Open AccessHigh level expression in Escherichia coli of isopenicillin N synthase genes from Flavobacterium and Streptomyces , and recovery of active enzyme from inclusion bodies
Author(s) -
Landman Orna,
Shiffman Dov,
AvGay Yosef,
Aharonowitz Yair,
Cohen Gerald
Publication year - 1991
Publication title -
fems microbiology letters
Language(s) - English
Resource type - Journals
SCImago Journal Rank - 0.899
H-Index - 151
eISSN - 1574-6968
pISSN - 0378-1097
DOI - 10.1111/j.1574-6968.1991.tb04603.x
Subject(s) - escherichia coli , flavobacterium , streptomyces , enzyme , gene , biology , microbiology and biotechnology , streptomycetaceae , biochemistry , genetics , actinomycetales , bacteria , pseudomonas
A T7 promoter‐based vector was used to express the isopenicillin N synthase (IPNS) genes of Flavobacterium sp. 12,154 and Streptomyces jumomjinensis in Escherichia coli . Most of the IPNS synthesized at 37°C, and representing some 22% and 51% of the total cell protein respectively, occured in an insoluble, enzymatically inactive form.

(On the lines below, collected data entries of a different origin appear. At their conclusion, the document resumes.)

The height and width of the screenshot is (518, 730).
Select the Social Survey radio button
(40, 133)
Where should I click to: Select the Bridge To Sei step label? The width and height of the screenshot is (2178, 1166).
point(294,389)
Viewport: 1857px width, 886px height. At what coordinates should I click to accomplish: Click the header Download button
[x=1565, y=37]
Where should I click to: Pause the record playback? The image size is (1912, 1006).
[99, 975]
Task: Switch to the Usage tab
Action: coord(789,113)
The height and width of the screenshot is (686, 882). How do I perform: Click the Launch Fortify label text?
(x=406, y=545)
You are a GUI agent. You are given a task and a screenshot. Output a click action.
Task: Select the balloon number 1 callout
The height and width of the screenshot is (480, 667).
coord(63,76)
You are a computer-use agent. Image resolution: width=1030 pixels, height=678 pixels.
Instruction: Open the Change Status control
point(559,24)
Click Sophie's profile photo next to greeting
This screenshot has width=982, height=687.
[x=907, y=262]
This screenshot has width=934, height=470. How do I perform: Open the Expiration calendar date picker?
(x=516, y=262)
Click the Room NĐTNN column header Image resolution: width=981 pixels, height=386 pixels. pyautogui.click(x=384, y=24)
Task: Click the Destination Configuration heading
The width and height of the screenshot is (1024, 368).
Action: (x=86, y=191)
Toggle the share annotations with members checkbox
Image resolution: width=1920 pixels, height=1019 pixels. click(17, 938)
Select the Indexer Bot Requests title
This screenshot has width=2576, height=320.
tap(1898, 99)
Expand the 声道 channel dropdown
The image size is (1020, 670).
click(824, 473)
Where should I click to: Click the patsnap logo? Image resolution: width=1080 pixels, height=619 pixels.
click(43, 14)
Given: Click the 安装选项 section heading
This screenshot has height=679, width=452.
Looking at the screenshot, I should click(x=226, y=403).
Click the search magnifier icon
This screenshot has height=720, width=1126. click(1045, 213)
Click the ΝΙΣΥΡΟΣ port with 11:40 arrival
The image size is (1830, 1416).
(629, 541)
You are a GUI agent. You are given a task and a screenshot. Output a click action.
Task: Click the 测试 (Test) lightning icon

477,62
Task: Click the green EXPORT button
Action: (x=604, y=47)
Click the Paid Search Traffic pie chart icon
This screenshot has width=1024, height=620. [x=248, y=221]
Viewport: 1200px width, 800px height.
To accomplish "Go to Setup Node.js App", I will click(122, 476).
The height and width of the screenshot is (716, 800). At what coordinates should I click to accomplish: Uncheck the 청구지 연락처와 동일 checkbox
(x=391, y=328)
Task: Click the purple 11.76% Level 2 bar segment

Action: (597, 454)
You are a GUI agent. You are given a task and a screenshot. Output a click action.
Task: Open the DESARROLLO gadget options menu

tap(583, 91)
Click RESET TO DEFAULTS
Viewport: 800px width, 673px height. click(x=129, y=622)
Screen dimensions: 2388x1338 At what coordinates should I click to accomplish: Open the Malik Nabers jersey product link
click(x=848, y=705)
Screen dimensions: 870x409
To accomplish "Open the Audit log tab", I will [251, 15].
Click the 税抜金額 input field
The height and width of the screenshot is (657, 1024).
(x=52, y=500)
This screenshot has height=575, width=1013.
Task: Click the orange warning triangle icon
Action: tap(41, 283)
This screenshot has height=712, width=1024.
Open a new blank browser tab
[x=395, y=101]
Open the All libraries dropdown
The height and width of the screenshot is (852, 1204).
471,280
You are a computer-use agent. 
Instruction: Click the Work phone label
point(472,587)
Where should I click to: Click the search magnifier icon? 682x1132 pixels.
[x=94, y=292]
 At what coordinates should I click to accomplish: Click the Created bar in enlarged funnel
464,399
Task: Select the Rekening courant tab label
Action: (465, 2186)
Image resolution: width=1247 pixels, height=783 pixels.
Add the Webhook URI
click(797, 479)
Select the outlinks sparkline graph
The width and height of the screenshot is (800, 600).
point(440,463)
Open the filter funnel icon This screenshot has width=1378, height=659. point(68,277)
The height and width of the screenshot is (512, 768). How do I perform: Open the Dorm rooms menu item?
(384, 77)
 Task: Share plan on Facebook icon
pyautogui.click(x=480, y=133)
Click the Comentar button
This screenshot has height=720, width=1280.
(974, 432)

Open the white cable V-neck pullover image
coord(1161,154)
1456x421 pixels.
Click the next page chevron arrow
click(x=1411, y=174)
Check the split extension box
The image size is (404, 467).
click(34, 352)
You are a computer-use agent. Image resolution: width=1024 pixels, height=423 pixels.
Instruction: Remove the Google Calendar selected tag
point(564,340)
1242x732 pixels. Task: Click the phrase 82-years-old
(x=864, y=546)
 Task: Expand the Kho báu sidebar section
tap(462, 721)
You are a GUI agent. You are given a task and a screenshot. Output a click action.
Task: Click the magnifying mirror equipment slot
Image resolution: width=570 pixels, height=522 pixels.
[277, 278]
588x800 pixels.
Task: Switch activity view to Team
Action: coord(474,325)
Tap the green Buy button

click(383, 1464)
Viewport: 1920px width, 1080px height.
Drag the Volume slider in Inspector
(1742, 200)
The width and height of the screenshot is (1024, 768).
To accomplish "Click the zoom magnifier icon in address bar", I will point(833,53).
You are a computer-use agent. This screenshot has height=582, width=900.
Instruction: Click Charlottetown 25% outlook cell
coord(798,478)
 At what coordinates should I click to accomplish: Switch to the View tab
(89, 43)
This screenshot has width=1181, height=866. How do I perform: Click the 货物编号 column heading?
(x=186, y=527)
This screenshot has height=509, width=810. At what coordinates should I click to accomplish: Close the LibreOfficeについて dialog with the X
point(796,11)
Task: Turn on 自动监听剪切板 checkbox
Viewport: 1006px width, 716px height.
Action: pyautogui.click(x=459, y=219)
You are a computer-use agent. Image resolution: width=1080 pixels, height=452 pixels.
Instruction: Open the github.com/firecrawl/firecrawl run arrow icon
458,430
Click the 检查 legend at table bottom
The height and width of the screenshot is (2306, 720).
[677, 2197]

Active IPNS was recovered in a rapid and simple two‐step procedure in which the insoluble material was first denatured in 5 M urea and then refolded by passing the solubilized IPNS through a G‐25 Sephadex sizing column. Further chromatography on DEAE‐Sepharose resulted in highly active IPNS preparations. This procedure was found to be well suited for scaling up to produce large amounts of IPNS.